*PROBLEM DESCRIPTION:* I need every line of the material below that includes the string "Uncheck".

*SUPPLIED MATERIAL:*
▽

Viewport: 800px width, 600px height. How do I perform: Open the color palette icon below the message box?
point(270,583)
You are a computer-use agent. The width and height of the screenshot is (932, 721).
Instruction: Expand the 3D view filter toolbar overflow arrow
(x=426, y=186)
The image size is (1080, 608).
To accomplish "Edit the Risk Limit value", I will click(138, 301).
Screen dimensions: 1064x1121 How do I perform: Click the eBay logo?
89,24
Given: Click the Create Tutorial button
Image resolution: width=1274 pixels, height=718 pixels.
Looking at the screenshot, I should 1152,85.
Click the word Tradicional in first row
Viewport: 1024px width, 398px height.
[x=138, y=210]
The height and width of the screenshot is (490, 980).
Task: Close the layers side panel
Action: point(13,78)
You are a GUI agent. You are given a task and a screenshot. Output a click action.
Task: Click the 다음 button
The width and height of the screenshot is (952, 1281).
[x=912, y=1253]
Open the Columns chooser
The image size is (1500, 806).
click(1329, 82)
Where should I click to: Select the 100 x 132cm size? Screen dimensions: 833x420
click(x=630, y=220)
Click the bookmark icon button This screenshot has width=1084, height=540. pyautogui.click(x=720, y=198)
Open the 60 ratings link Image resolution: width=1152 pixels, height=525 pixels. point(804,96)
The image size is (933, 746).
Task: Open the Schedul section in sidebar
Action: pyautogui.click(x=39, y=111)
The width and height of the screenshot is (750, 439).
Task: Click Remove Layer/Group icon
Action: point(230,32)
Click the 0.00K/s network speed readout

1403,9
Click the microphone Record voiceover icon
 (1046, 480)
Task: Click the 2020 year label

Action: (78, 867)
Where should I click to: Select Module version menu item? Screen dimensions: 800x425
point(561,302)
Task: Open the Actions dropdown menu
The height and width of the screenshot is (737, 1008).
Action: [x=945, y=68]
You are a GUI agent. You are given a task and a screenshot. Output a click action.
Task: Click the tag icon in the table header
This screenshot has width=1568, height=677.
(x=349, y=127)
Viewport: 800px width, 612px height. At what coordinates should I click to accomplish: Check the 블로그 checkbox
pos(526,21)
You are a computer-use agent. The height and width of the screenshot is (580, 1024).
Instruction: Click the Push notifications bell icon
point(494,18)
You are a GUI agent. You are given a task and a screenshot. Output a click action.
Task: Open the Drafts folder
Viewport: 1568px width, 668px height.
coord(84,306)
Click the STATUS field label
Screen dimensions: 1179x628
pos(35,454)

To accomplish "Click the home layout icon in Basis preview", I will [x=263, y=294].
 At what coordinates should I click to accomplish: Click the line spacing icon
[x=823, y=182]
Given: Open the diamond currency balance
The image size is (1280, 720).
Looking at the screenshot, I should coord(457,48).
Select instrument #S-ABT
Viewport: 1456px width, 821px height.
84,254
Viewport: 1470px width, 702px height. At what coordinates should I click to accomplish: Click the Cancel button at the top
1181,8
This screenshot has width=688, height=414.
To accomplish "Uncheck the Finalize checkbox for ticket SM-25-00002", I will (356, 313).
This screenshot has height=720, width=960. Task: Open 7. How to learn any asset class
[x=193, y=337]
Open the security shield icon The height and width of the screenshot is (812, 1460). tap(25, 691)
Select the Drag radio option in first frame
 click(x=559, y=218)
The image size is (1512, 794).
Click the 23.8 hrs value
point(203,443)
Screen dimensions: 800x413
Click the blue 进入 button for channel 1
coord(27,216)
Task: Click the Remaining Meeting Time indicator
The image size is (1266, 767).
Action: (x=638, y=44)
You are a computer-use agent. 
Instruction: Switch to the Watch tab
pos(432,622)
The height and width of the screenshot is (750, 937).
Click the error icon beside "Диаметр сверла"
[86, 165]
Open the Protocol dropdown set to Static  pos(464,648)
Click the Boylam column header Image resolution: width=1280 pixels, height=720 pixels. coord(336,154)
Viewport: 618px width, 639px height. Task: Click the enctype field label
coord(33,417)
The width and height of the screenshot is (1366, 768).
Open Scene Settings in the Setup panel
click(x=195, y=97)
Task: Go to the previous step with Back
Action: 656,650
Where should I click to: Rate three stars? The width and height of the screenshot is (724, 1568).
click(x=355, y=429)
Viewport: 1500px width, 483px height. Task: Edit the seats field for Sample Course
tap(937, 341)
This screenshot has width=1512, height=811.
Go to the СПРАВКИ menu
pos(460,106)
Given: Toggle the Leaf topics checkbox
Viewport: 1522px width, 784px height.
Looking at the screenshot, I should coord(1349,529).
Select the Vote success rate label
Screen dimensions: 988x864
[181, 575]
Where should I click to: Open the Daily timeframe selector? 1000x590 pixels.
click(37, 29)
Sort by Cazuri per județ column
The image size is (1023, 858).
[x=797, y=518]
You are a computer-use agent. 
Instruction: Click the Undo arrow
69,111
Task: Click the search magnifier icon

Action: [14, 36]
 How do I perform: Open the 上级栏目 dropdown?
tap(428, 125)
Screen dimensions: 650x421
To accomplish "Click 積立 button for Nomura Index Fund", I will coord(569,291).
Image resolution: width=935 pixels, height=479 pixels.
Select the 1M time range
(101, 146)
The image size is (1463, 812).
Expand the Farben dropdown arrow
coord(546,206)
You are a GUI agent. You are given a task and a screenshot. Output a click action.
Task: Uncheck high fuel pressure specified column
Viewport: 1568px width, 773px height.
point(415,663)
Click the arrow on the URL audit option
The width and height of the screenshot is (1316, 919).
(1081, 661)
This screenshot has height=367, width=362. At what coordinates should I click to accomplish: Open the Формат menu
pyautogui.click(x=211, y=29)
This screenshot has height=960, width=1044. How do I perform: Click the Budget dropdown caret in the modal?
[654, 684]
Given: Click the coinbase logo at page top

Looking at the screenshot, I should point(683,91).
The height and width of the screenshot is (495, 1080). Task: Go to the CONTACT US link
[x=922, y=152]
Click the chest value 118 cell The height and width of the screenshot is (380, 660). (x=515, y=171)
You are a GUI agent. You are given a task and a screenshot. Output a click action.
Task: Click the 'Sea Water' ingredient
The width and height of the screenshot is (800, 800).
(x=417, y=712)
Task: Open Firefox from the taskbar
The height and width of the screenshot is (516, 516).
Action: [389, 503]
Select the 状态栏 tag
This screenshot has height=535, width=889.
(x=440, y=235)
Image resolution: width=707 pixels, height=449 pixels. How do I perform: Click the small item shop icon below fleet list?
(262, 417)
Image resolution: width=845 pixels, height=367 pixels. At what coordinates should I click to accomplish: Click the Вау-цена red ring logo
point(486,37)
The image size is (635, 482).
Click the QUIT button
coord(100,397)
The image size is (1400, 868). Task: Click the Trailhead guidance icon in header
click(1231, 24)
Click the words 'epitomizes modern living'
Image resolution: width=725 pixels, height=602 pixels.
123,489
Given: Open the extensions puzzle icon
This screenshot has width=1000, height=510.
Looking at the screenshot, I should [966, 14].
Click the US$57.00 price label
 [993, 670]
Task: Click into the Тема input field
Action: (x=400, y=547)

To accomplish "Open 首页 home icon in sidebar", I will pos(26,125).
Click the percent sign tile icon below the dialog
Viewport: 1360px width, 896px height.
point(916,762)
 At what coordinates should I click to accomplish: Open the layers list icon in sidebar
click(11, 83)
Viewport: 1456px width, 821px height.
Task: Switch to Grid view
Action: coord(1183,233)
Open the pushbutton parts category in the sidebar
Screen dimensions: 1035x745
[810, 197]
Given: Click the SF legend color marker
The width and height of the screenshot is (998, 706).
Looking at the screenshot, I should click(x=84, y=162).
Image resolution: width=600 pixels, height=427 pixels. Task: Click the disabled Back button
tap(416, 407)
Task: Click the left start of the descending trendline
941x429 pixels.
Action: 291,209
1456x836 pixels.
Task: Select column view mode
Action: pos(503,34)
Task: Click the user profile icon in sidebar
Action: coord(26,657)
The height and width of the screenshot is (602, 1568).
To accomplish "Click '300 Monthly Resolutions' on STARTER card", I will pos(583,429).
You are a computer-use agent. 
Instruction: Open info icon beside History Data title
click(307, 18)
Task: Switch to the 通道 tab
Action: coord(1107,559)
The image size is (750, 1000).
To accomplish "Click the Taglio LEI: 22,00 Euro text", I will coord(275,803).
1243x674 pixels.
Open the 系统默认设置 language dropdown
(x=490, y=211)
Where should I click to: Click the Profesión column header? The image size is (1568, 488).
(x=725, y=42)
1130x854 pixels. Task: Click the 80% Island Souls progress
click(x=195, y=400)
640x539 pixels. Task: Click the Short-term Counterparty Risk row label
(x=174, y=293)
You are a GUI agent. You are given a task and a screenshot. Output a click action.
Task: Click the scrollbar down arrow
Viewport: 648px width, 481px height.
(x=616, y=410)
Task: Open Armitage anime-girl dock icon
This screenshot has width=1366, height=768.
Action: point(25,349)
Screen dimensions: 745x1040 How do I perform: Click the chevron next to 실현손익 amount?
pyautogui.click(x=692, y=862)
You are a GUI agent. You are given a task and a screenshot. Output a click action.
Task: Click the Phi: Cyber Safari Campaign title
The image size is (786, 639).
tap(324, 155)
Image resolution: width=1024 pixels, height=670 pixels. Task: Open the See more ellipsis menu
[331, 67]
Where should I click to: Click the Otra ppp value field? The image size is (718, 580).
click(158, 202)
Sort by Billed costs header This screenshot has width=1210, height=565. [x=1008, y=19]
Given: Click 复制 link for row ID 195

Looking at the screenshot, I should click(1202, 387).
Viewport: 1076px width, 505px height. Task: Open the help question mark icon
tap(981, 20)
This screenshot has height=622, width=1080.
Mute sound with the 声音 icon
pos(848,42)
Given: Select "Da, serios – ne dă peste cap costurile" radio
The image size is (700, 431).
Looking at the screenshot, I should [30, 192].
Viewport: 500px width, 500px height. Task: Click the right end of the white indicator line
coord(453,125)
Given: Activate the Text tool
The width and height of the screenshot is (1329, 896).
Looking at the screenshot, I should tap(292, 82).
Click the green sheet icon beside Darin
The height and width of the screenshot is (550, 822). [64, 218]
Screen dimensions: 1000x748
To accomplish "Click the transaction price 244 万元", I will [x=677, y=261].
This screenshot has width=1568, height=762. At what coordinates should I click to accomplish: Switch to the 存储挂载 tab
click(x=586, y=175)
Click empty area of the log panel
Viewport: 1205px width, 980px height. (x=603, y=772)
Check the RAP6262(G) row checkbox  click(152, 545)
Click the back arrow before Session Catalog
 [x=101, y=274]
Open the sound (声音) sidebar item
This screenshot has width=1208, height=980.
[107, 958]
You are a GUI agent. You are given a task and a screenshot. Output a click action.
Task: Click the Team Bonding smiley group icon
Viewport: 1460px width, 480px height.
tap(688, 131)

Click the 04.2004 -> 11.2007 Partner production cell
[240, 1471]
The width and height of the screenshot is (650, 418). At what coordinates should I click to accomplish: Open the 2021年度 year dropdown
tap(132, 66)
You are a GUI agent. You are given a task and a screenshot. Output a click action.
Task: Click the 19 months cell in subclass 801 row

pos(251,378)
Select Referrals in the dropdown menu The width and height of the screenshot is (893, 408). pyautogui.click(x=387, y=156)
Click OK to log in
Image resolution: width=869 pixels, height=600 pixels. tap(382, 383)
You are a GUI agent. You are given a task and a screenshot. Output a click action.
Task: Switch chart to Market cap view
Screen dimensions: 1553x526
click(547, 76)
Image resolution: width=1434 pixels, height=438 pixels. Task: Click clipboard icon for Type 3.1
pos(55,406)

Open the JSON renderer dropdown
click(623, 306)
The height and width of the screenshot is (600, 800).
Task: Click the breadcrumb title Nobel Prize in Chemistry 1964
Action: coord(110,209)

△

*RESPONSE AREA:*
To accomplish "Uncheck the Finalize checkbox for ticket SM-25-00002", I will (356, 313).
Task: Uncheck high fuel pressure specified column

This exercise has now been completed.